The Naxos transfer is more distanced and seems to retain some of the
ambience of the hall it was made in – as much, I dare say, as the original
78s could ever yield. What clinched it for me was the run of demi-semi-quavers
at bb. 25-6 of the slow movement of the First Sonata. The CEDAR process
has not only filtered out the ambience, it has filtered out the magic.
So in the end there is no substitute for the human ear. Transfer engineers
have artistic decisions to make and Obert-Thorn (whose transfer of the
Schnabel "Emperor" did not impress me) has here achieved a
sound that surely brings us as close to Schnabel as we are likely to
get. Yes, it does still sound like an old recording, but it has a fair
range, is remarkably full-bodied at times, and allows the piano to sing.
So now down to the performances, and let me start by
playing the devil’s advocate. As the Allegro of no. 1 starts, the acciaccaturas
anticipate the beat so that the rhythm starts falling all over itself,
the dotted rhythms from b. 10 are just not dotted (of the versions I
have to hand only Melvyn Tan, on the fortepiano and at a slower tempo,
gets this rhythm as badly wrong as Schnabel), the forte eruption is
an excuse to freshen up the tempo (and whoops, there’s a wrong note!),
he tears ahead at the following quaver passage and in the "con
espressione" leading up to the double bar there are some more anticipated
grace notes that virtually re-compose the music, and his haste to get
onto the big fortissimo chord causes him to double-dot the preceding
dotted rhythm.
Quite a catalogue, and that’s just in the exposition
of one movement. It takes me back to the days when I was preparing op.
14/2 for my Grade 8 and got hold of the Schnabel recording. My teacher
heard it and said sniffily, "I hope you’re not going to take that
for a model". She was right, of course, up to a point. Any student
who did all these things, without the vital spark, should be
sent home to do his practice properly.

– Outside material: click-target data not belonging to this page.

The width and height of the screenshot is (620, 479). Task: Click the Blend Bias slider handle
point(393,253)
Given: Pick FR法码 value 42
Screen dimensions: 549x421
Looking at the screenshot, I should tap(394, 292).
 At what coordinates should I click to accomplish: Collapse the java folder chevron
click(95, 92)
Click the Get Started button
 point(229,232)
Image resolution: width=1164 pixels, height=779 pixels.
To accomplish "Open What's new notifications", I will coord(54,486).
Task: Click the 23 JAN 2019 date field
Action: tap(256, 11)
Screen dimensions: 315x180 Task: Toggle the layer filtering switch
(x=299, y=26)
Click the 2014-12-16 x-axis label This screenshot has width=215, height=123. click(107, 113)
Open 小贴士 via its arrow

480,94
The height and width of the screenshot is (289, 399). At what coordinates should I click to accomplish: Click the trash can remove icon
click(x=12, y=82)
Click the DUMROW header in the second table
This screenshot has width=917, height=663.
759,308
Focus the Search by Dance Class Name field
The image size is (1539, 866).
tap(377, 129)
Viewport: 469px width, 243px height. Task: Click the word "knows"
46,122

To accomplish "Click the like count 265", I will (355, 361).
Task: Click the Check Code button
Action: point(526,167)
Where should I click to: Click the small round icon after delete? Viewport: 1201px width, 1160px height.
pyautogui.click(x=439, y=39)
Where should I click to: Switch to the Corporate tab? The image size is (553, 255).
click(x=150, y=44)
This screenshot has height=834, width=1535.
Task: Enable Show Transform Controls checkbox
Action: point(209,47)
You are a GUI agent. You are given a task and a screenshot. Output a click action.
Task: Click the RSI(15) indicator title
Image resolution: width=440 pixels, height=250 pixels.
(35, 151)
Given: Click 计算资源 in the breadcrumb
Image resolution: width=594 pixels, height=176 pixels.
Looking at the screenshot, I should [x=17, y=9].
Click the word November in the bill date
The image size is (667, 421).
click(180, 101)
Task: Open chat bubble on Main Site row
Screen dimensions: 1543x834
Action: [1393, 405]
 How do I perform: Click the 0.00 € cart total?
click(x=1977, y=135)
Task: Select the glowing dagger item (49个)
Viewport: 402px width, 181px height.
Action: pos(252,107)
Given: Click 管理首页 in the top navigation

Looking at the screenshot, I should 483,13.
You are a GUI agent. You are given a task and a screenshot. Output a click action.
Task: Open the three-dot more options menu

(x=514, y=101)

And yet, if that student succeeded,
as Schnabel does, in bringing before us the young, impetuous Beethoven
in person, as none of the "correct" performances quite manage
to do, then I hope that teachers and examiners would bow down before
him and recognise that it is the spirit that counts.
Not that we always have to choose between the spirit
and the letter so signally as in this movement. The following Adagio
should silence the most virulent Beckmesser. And yet it raises an interesting
point. Look at the following timings:
Schnabel: 6’ 02"
Brendel (1984): 4’ 40"
Nikolayeva: 5’ 47"
Perahia: 4’ 42"
Tan (fortepiano): 4’ 11"
The swifter performers will point to the fact that
there are three beats in the bar not six, yet what struck me on listening
to Schnabel is how mobile it is, how utterly free from the constraints
of the beats and the bars. Good as the Brendel and Perahia are, you
hear the beats and they seem heavier even if they are faster. And the
only one that is within calling distance of Schnabel’s timing, Nikolayeva,
sounds woefully slow. Schnabel’s simple songfulness, his sense of repose,
finds the sublime without a trace of sententiousness even in these early
movements (those of the other two sonatas are equally fine).
And so one could go on. How he makes the opening of
no. 2 speak, how truly graceful is the Rondo which concludes that sonata,
and how he finds the humour in the closing movement of no. 3. And incidentally,
the semiquavers on the first page of this, as well as the intrepidly
attacked trio of the preceding Scherzo, show that when he was settled
in, his digital dexterity was remarkably fluent – a good Leschetizky
pupil after all (Leschetizky was the teacher who told him he would never
become a pianist; he was a musician).
Here, then, is the first instalment of what remains
the locus classicus of Beethoven playing. It is as essential
to us today as it was when it was new.